La politique industrielle mise en œuvre jusqu'à récemment par le néolibéralisme se modifie dans les pays centraux, mais le néolibéralisme lui-même n'est pas écarté

Eh bien, c'est le titre, traduit en portugais, d'un article de Cédric Durand paru dans le numéro 138 (nov./déc. 2022) de Nouvelle revue de gauche. Pourquoi le copier sans aucune dissimulation ? Or, pour amorcer une remise en cause de la thèse de l'accent régulationniste qu'elle véhicule – fondée donc sur une théorie née au milieu des années 1970 et qui s'est construite dans un point de vue critique à la fois les théories néoclassiques et keynésiennes et le marxisme de Louis Althusser – mais en utilisant les deux derniers. Ici, de cette manière, il tente de penser la conjoncture macroéconomique actuelle dans les pays du centre du système capitaliste – encore mondialisés, mais désormais fracturés par un conflit impérialiste.

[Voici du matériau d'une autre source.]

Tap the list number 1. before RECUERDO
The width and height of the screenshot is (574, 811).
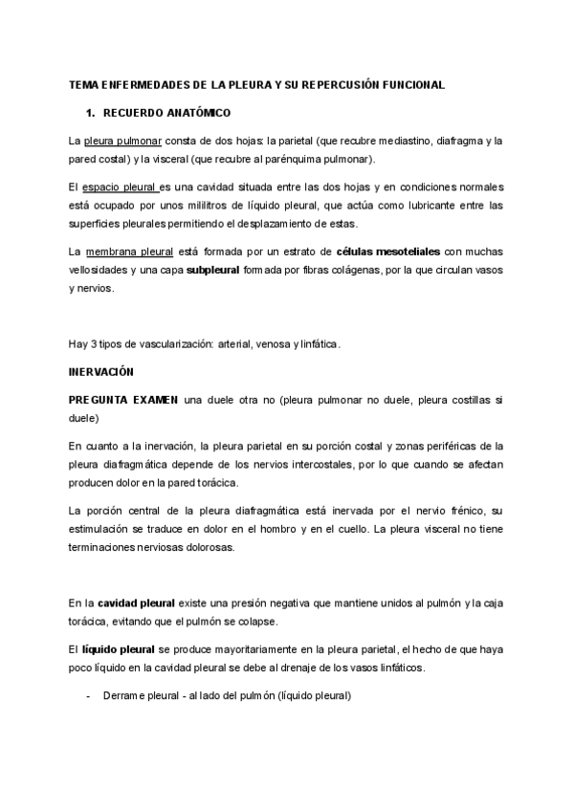pos(92,114)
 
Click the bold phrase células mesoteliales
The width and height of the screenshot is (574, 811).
pos(388,252)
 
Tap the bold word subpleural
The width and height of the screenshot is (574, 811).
pos(215,270)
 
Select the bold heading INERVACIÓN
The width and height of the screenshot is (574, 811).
pos(101,370)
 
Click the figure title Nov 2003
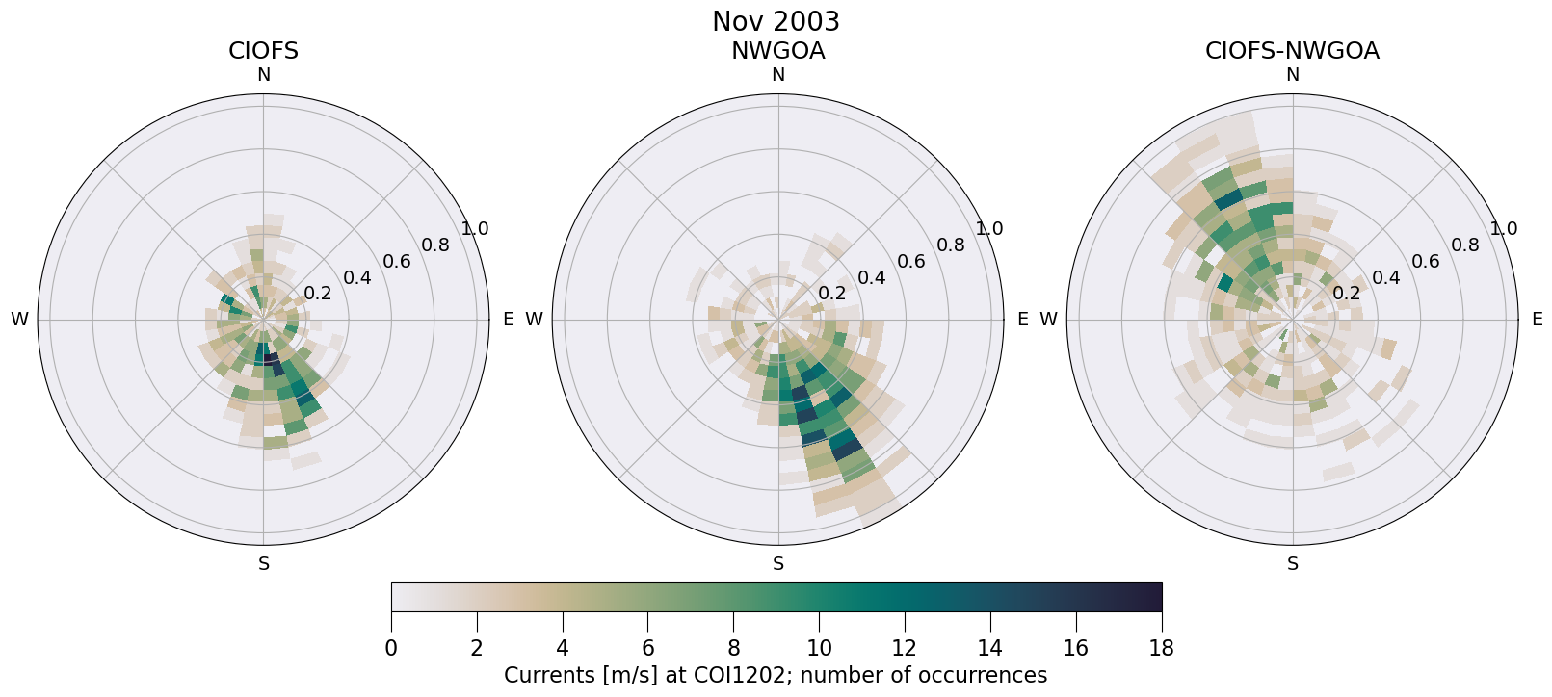pos(776,21)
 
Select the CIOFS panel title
pos(263,51)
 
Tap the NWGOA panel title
pos(777,51)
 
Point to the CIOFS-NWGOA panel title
pos(1292,51)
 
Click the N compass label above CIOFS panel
pos(263,75)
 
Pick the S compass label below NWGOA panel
pos(777,564)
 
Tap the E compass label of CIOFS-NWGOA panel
pos(1538,320)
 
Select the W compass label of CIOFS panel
pos(19,320)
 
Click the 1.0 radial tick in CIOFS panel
pos(475,228)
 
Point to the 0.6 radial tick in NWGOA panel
pos(911,261)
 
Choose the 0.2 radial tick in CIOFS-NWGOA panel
pos(1347,294)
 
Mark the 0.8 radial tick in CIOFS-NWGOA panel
pos(1465,245)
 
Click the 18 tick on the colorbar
pos(1161,648)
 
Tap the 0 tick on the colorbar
pos(391,648)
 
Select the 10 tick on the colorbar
pos(819,648)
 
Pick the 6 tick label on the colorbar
pos(647,648)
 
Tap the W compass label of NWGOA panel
pos(534,320)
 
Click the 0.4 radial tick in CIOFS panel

Pour cela, dans un premier temps, il est nécessaire de présenter brièvement leurs arguments, qui entendent étayer cette prédiction capitale qui, soit dit en passant, n'est pas tenue pour acquise, mais comme possible et même très probable. Selon cet auteur « il y a des signes indéniables qu'un nouveau régime macroéconomique est en train de se dessiner ». Mais qu'est-ce qui signale réellement à la politique économique dominante qu'elle doit changer ?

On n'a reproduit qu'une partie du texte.